Холод, отчуждение и тоску – вот, что сейчас чувствовал граф. С каким бы удовольствием он погладил бы сейчас ствол пушки, прижался бы к орудию щекой, делясь мыслями о прежних победах. Она бы, родная, услышала.
– Да сколько можно проигрывать?! Я выхожу из игры!
– И я.

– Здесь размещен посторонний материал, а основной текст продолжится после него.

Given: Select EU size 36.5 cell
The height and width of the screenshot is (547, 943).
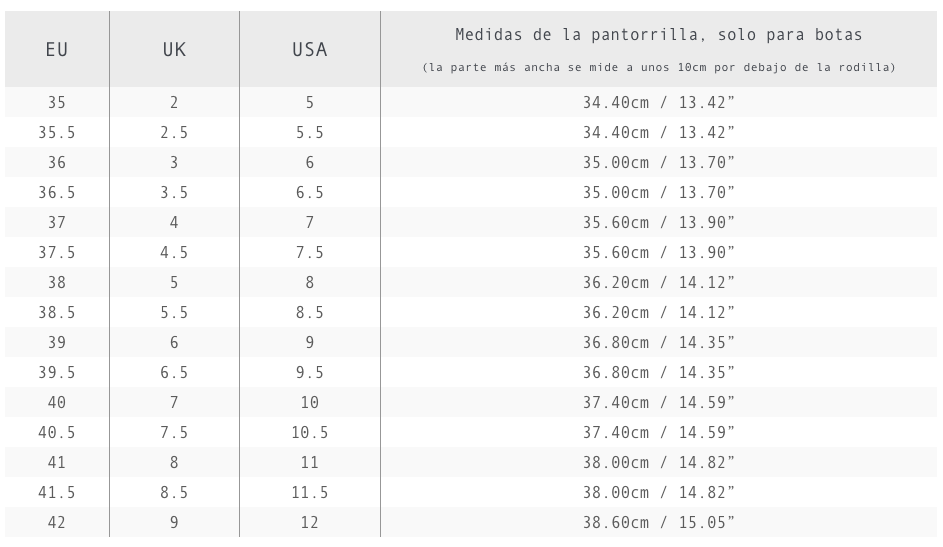Looking at the screenshot, I should click(x=57, y=192).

К черту игру! Скукота!
– Иван Матвеевич, что же будете делать с такими деньгами? Расширите родовое имение? С такими деньжищами можно прикупить пару деревень!
– Здесь оставлю, – сухо ответил поручик, мельком глядя на ворох наличных на игральном столе перед собой. Новенькие карты блестели атласными рисунками скрещенных армейский пик и молний. – В вашу казну пойдут на обустройство библиотеки, столовой, танцевальных вечеров. Спектакли-то у вас ставят, господа?
– Браво, граф!
– Достойный поступок!
– Удивили, Иван Матвеевич.
– Надо срочно найти цыган. Поручик Суздалев платит за все. Давайте, как и в прошлый раз, споим медведя! А потом бороться с ним!!!
– Ага. А потом вы его зарубите, и снова нам скидываться на нового медведя для цыган.
– Может, поэтому их и нет?
– Думаешь, это всегда одни и те же цыгане?
– У них тоже есть язык, вот и боятся соваться в наш полк.
– Где наши барышни?!
– О, танцевальные вечера! Скоро барышень привезут!
– Похвально, Иван Матвеевич! Думаем о спектакле, вот Герман Афанасьевич пьесу пишет, – подпоручик Вяземский указал рукой на кудлатого молодого корнета и выпил до дна бокал красного вина. Пытаясь тошноту проигрыша залить алкоголем и уйти в забвение. Не получилось. Офицер помрачнел и снова наполнил свой бокал. Герман Афанасьевич кивнул, отсалютовал фужером, его нисколько не смущал случайный проигрыш обычного вечера, он оставался добродушно настроенным и сказал доверительно:
– Непременно напишу до конца. Драму хочу. Без веселья и озорства. Чтоб до слез. Чтоб как у Шекспира: с печальным концом и смыслом! Мы, русские, лучше можем написать! Не все же в войнах быть первыми! Может, что посоветуете, граф? Иван Матвеевич? Вы слышите меня? С вами все в порядке, голубчик?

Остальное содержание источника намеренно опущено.